Report every line of the material below that contains the word "perform", copying each such line in full. Case matters.

Data entries:
┏━━

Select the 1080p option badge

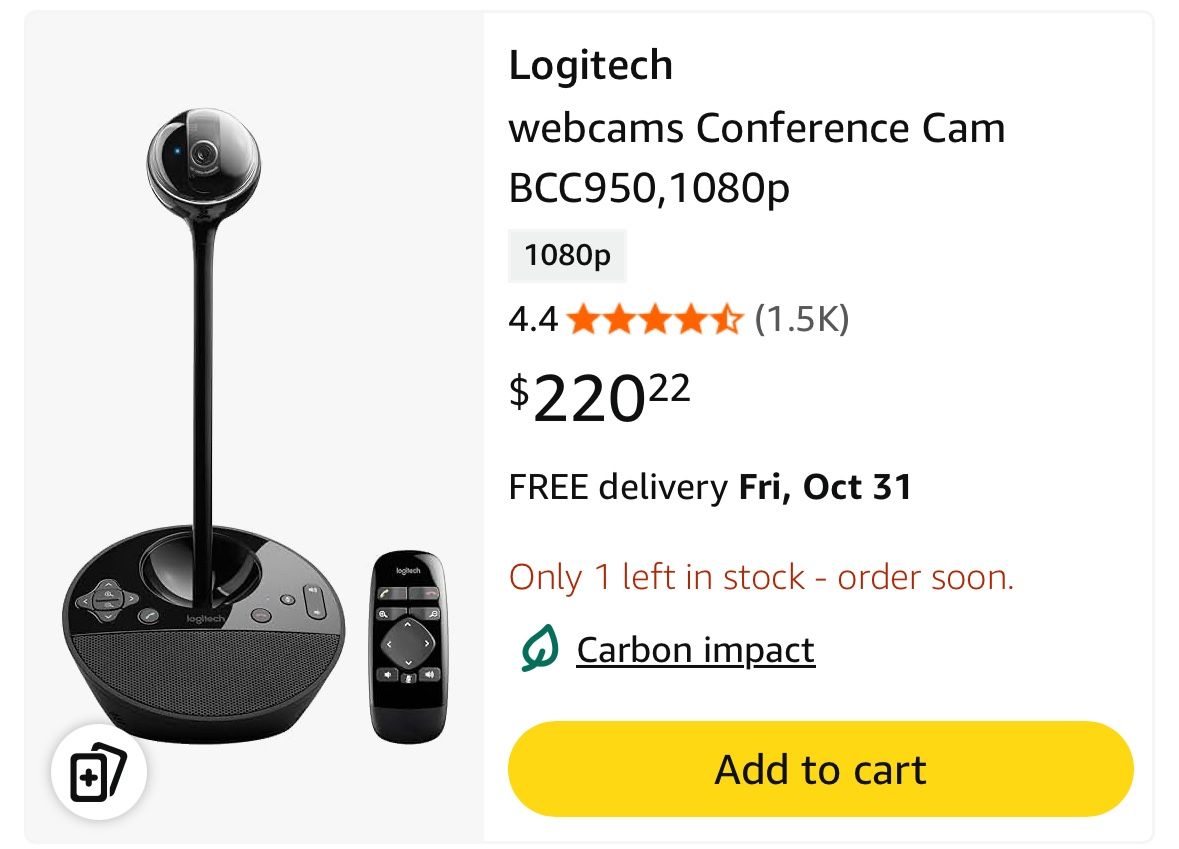coord(567,256)
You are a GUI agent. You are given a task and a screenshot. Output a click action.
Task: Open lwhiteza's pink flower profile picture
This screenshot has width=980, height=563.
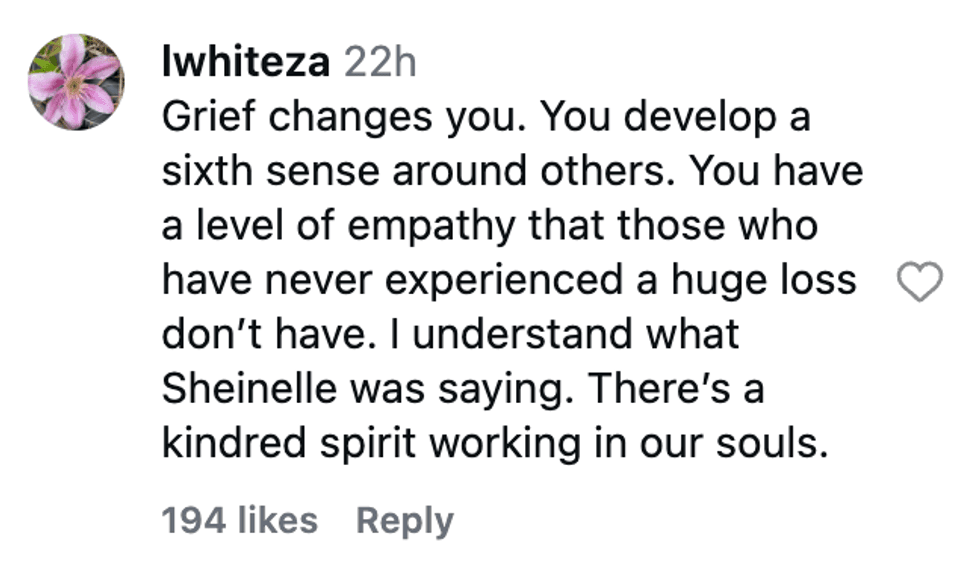click(76, 81)
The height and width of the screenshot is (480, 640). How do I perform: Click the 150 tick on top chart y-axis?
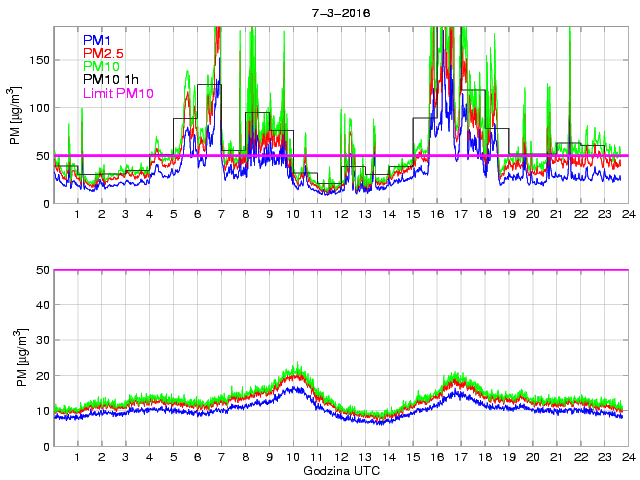point(38,60)
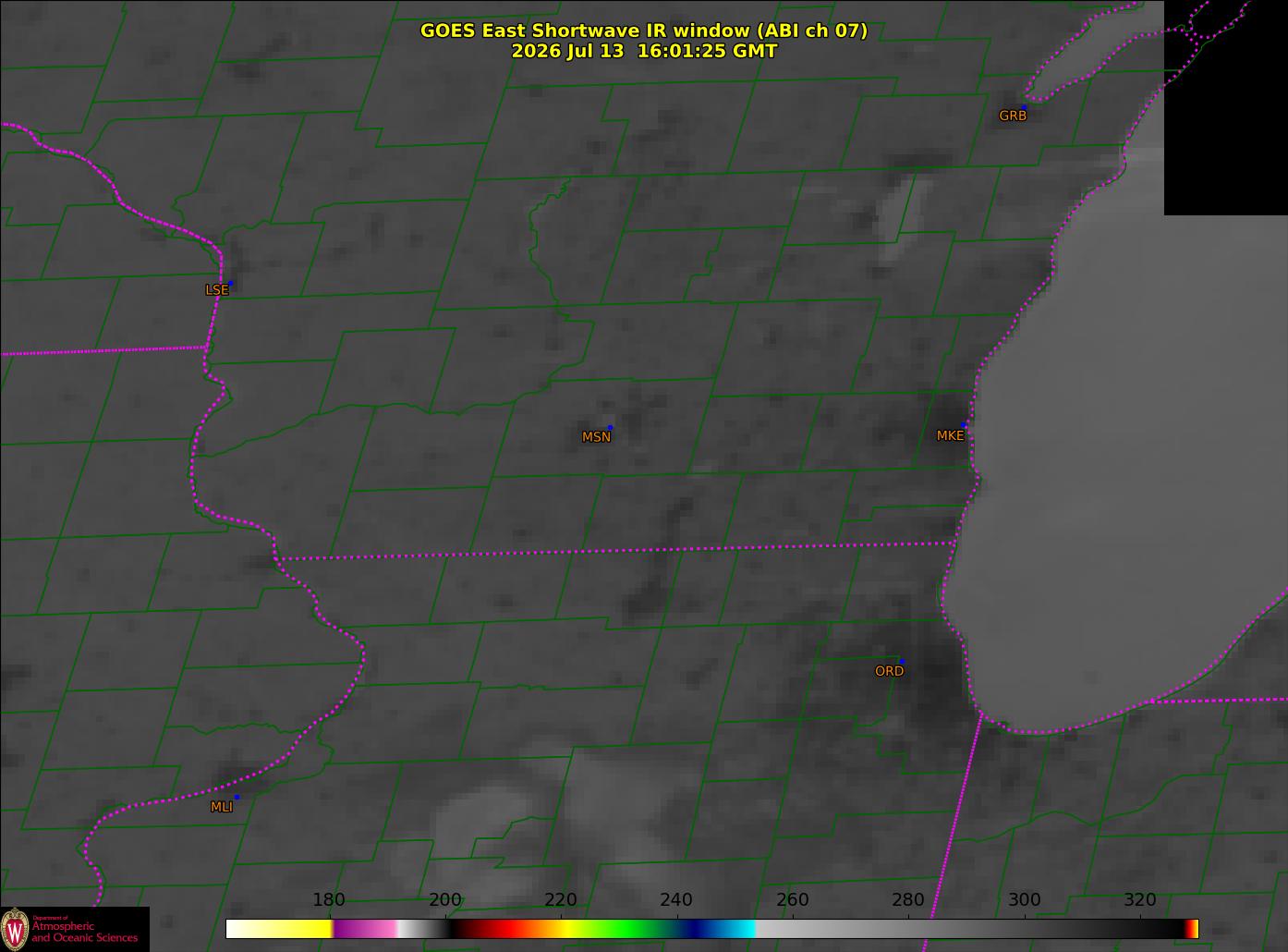Click the 16:01:25 GMT timestamp text
1288x952 pixels.
pyautogui.click(x=707, y=51)
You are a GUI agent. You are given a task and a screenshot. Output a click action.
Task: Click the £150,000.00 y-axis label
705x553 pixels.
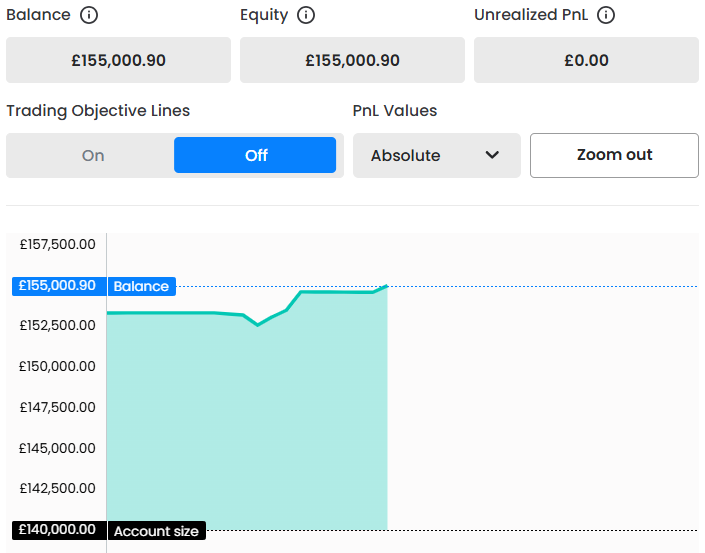57,366
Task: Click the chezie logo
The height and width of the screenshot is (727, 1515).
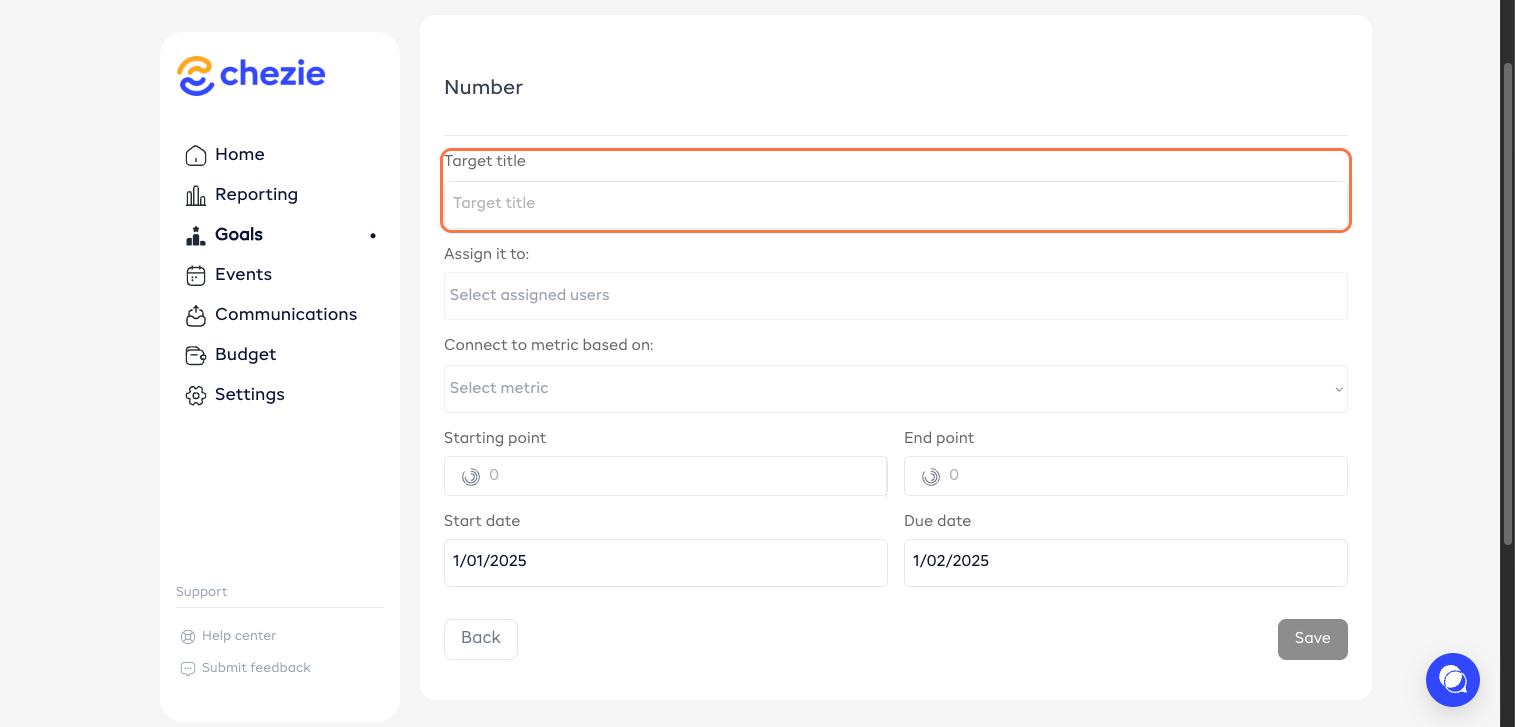Action: [x=251, y=75]
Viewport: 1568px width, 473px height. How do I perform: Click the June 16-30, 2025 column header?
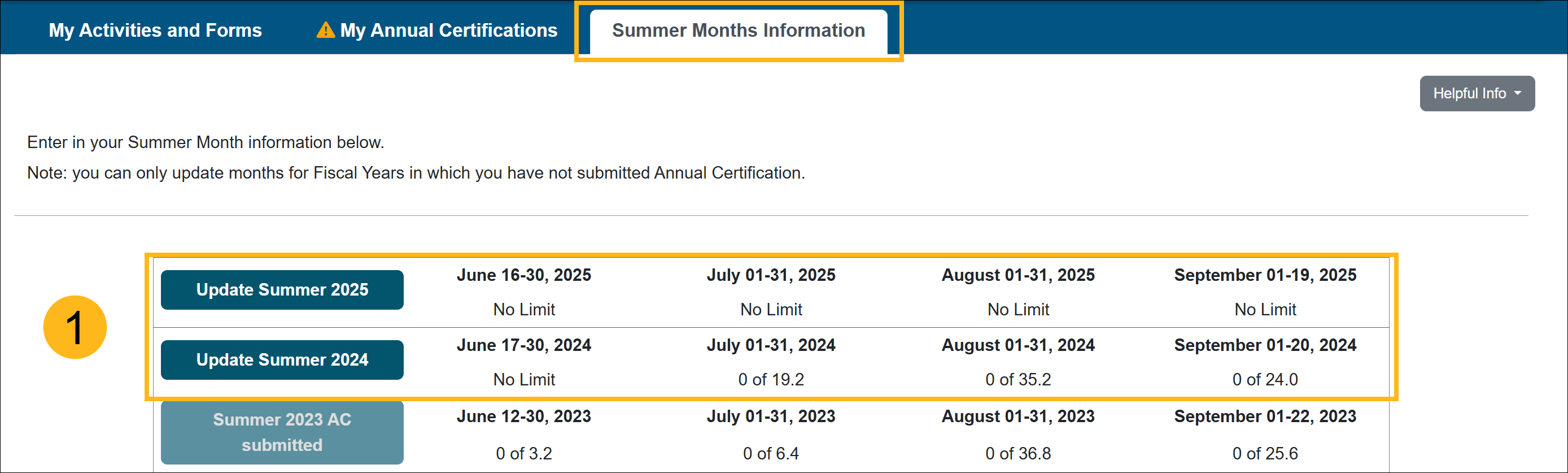pyautogui.click(x=523, y=275)
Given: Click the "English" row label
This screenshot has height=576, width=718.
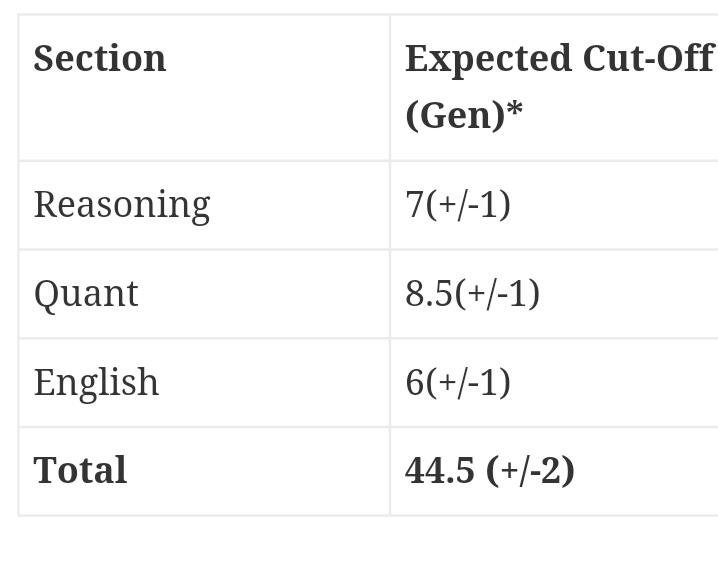Looking at the screenshot, I should (x=96, y=382).
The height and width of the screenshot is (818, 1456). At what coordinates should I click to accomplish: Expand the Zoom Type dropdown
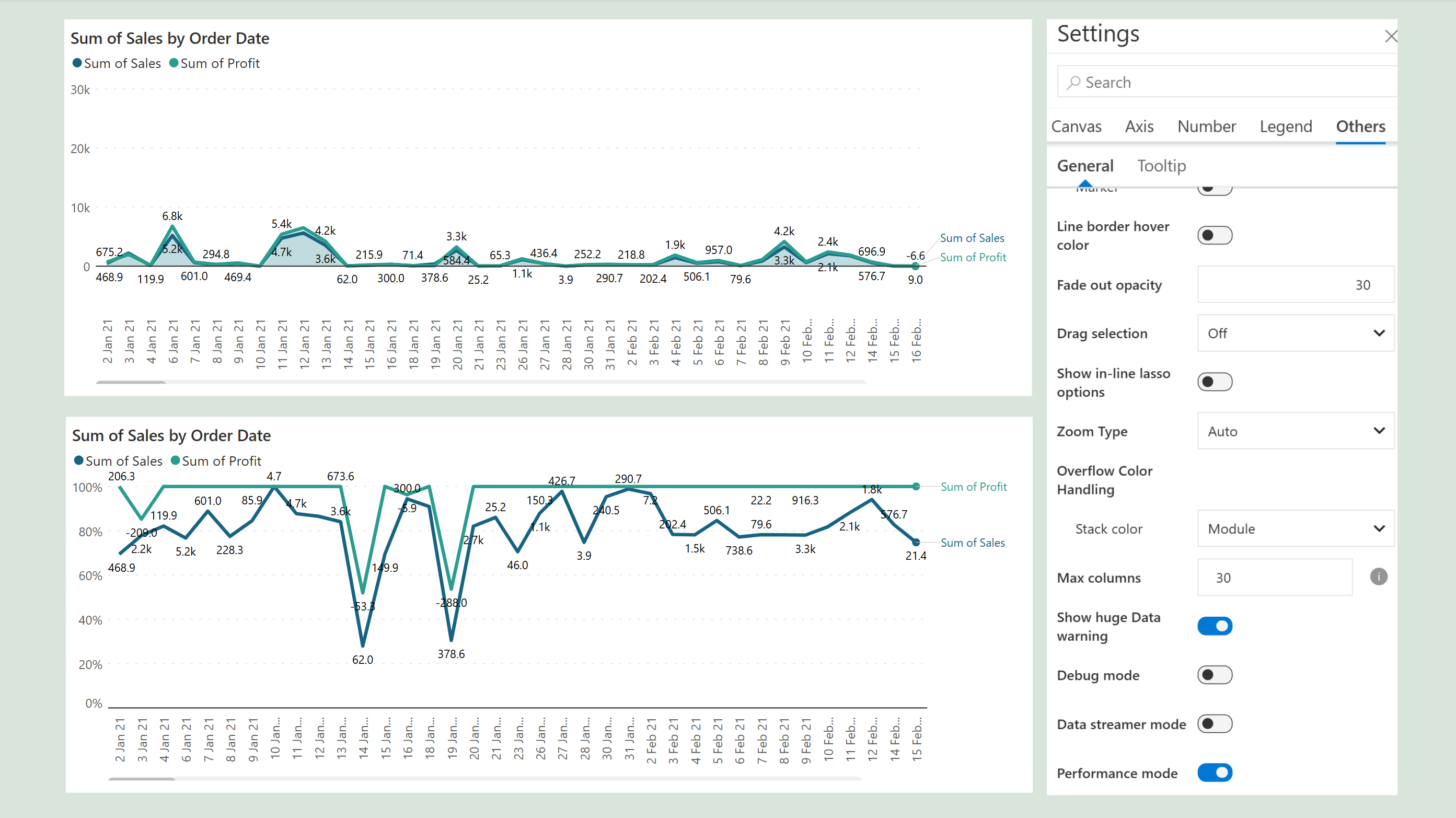(1295, 431)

┗━━

● **Response**
The height and width of the screenshot is (480, 640). How do I perform: Click the 150 tick on top chart y-axis?
Viewport: 1568px width, 473px height. How do I perform: Click the June 16-30, 2025 column header?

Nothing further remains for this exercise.